L’intervention du Président de la République à la Conférence Nationale des Territoires, mais plus encore ses décisions, suscitent bien des interrogations. J’en évoquerai principalement une, explicitée par le Ministre en charge de la cohésion des territoires, l’ex-sénateur radical Jacques Mézard : l’acte I de la réduction des élus locaux devrait frapper en tout premier les élus municipaux.

La première de ces interrogations : est-ce là que l’on trouvera des économies significatives ? La réponse est : non. S’ils sont nombreux, leurs indemnités sont modestes à très modestes (voire absentes), surtout au regard du temps passé, bien souvent du travail effectué et plus encore du symbole de l’investissement des citoyens dans la gouvernance locale et à l’intérêt collectif.

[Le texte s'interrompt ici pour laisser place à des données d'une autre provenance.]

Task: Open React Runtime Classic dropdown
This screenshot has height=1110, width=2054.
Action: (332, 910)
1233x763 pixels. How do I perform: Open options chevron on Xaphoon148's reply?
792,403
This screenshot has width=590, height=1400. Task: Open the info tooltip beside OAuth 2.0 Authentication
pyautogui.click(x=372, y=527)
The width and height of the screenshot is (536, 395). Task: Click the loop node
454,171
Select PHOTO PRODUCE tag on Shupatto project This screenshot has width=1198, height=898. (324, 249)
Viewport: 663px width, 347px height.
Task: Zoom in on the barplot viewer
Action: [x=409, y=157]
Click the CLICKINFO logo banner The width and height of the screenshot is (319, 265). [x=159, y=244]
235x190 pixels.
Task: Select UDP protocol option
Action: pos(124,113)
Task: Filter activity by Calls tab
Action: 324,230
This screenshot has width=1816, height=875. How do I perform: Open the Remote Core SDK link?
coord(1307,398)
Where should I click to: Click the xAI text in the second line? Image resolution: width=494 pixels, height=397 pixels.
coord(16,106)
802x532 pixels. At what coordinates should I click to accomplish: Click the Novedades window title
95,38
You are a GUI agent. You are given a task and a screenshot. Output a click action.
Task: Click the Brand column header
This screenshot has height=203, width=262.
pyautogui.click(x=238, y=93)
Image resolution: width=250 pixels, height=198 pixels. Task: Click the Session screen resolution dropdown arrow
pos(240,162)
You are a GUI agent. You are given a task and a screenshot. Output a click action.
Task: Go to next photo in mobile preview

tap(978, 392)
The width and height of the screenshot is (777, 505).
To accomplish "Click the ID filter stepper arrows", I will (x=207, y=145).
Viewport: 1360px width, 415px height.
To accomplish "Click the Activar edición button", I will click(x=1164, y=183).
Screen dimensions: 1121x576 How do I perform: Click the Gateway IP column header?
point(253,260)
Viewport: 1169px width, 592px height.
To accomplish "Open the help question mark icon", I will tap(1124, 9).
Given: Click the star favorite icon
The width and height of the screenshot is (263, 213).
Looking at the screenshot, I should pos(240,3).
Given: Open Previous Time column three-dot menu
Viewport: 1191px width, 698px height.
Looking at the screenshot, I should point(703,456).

Et l’on en vient à la seconde interrogation : pour quel bénéfice, si celui n’est pas financier ? Si l’on interroge les Français, prompts à la défiance envers l’ensemble des élus, ce sont les élus locaux qui tirent le mieux leur épingle du jeu. Peu soupçonnés d’avidité, pas davantage d’une recherche inconsidérée de la gloire, leur action de terrain leur vaut estime et soutien. Tel s’est battu des années pour bâtir un EHPAD dans sa commune, sachant que sans cela, le pharmacien, voire le médecin, quitterait la place et que les grands âgés seraient beaucoup plus rarement visités s’ils résidaient à plusieurs dizaines de kilometres. Tel autre a obtenu un terrain de sport, un troisième une desserte d’autobus ou s’est battu pour le maintien de la poste. Même s’ils n’appartiennent pas au même parti, ces élus -souvent des retraités- sont des défenseurs de leur territoire et sont fiers de le représenter et de participer, même tant soit peu, à sa renommée.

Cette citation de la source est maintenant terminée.